A: 

Detecting bots/spider/crawlers isn't an exact science I have a PHP array that I have used in the past and checked that against the user agent. The array contains most if not all the main spiders / crawlers you would want to let visit you site. Would this be of interest to you? Or are you looking for somthing else?

Lizard
It would be interesting, I'd be happy if you could share.
Geshan
+4  A: 

Storing session data usually requires cookies on the client. If the bot doesn't accept cookies, it won't work. (Unless you enable use_trans_sid, which will add a session ID querystring to every URL.)

Try doing the user agent check around the code that performs the redirect back to the age verification page, rather than on the age verification page itself.

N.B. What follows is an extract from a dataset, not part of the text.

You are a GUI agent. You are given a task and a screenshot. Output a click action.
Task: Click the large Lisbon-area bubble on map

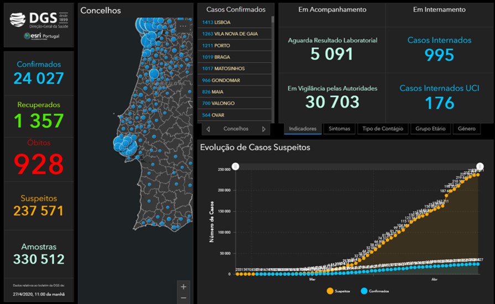(x=125, y=145)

As an aside, don't use eregi -- it's deprecated. Use the perl-compatible regular expression functions instead.

Ben James
+1  A: 

one possibility might be to put a javascript redirect instead of a header redirect .. bots wont be able to process it and normal ppl will be redirected .. however there will always be a group of ppl who will hava javascript disabled ... but that group would be small and generally over 18 :)

Sabeen Malik
+1  A: 

Your logic is correct. I am however not sure if bots accept and echo session cookies. I suggest that on the pages deep inside that require $_SESSION['legalage'] = true; you also add code to ignore this logic for bots.

FYI, Google Webmaster Tools just added a handy new feature that shows you the actual content sent by the server when Google bot accesses it. Go ahead and use it!

Salman A